War, in this case, wasn’t the last resort. It was the opening move.
And now the same administration that dismissed risks is shocked—shocked—that those risks have materialized.
Iran retaliated? Unthinkable.
Global markets panicked? Unexpected.
Allies hesitated? Betrayal.
Reality, it seems, has a bias against improvisation.
None of this is to deny the capabilities of the American military. It remains one of the most powerful, disciplined forces in history. But even the best-trained soldiers cannot compensate for political incoherence. Even the most advanced air campaign cannot substitute for a strategy that answers the most basic question: what happens next?
Right now, there are only bad options dressed in optimistic language.
Escalate, and risk a deeper, longer war on terrain chosen by the adversary.
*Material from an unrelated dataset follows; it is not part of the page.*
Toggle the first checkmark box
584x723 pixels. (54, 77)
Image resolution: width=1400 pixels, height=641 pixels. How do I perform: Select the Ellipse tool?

Withdraw, and risk validating the very tactics you sought to deter.
Declare victory, and hope no one notices the unresolved problem sitting in the middle of the world’s most important energy corridor.
It’s not a Gordian knot. It’s a self-tied noose.
And yet, in the middle of this, there is a familiar refrain: trust the plan.
But this is the plan. Or rather, this is what happens when there wasn’t one.
So yes—Trump has only himself to blame.
Not because the world is simple, or because adversaries are predictable, but because leadership is supposed to account for complexity, not bulldoze through it with confidence and a slogan.
This wasn’t courage.
It was a gamble.
And now, like all bad bets, the bill has come due—payable not just in dollars or oil prices, but in instability, uncertainty, and the slow realization that power without foresight is just chaos with better branding.
The tragedy is not that the situation is difficult.
The tragedy is that it was made inevitable.